++++ DATA RECORDS

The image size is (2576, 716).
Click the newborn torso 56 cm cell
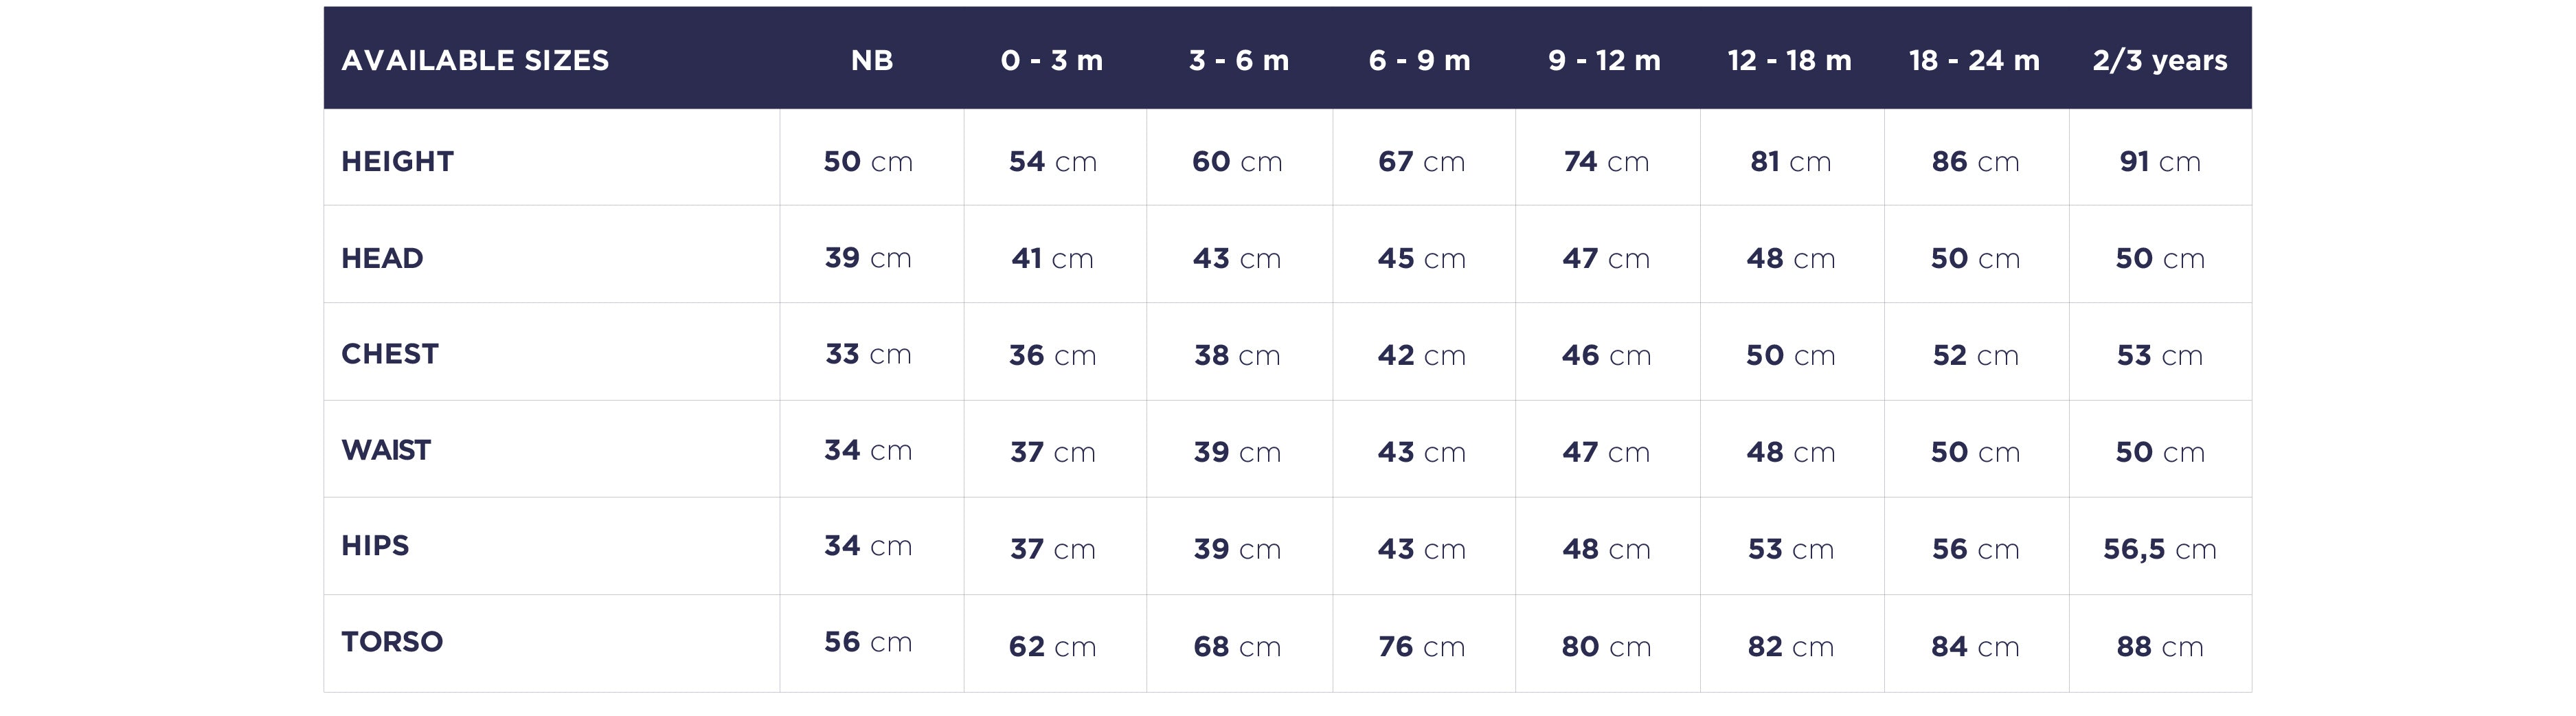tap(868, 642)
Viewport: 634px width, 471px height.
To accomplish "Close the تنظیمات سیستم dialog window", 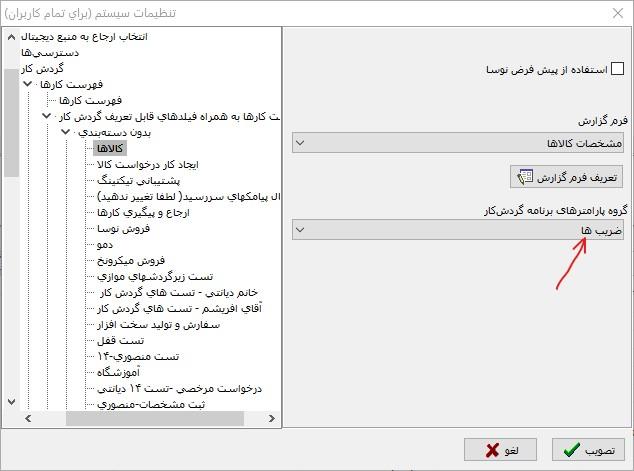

++++++++

### WORK TO COMPLETE
Write out, word for word, only the lines from the one containing "Viewport: 634px width, 471px height." to the end of the data above; the pictures stay out.

### EXERCISE RESPONSE
Viewport: 634px width, 471px height.
To accomplish "Close the تنظیمات سیستم dialog window", 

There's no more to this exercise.